The boundaries between the research and investment banking arms of securities firms can get blurry when a client is in play.
Take Morgan Stanley & Co. for example. The Wall Street firm is an adviser to Canadian Pacific Railway , which New York activist Bill Ackman has just declared war on in the form of a proxy battle to shake up its management.
Morgan Stanley bankers Mark Eichorn, a managing director, and Nelson Walsh have been helpful advisers to Canadian Pacific in recent years. Which is why careful market watchers paid close attention when the firm's transportation analysts, led by William Greene, published two bullish reports about the likelihood of Mr. Ackman succeeding with his plan to put Hunter Harrison in the conductor seat at CP.
The strongest of the two reports was published Jan. 4 in the form of a "research tactical idea" for investors. The idea was that CP's soaring stock would elevate even further in the next 60 days because of the analysts' estimate that CP's stock could "trade as high as $100" because of the "80%+ or highly likely probability" that Mr. Harrison would be hired or the board would be challenged at a proxy vote.
The bullish reports so intrigued Mr. Ackman that he brandished one in a letter to CP's chairman John Cleghorn in an e-mail that can be read here. (
Five days later, Morgan Stanley beat a tactical retreat from the estimate with a very unusual alert. "Effective immediately, the Tactical Idea published on Canadian Pacific Railways Ltd. . . has been discontinued and should no longer be relied upon."
A spokeswoman for Morgan Stanley was not able to offer an immediate comment on the withdrawal. (Later on Thursday, the spokeswoman said Morgan Stanley issued a research restriction on Canadian Pacific because of the events of July 9, when Mr. Ackman announced a proxy contest against the company.)

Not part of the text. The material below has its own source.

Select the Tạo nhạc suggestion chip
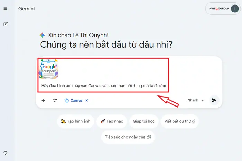 (x=112, y=121)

If Wall Street practices are any indication, the retraction may be explained by the fact that Morgan Stanley was not formally retained by CP until after Jan. 9, which is when Mr. Ackman announced that he was launching a proxy contest. It is common practice in the investment industry to suspend analysts' coverage of clients that have retained the firm for banking or other services. It is rare, however, to see existing reports kicked into the abyss.
Most other analysts are neutral on the outcome of Mr. Ackman's bid to replace a minority of the company's directors. The majority of analyst reports published in the past week are bullish that if Mr. Harrison wins sufficient votes, his leadership at CP would trigger a further run in the railway's stock price.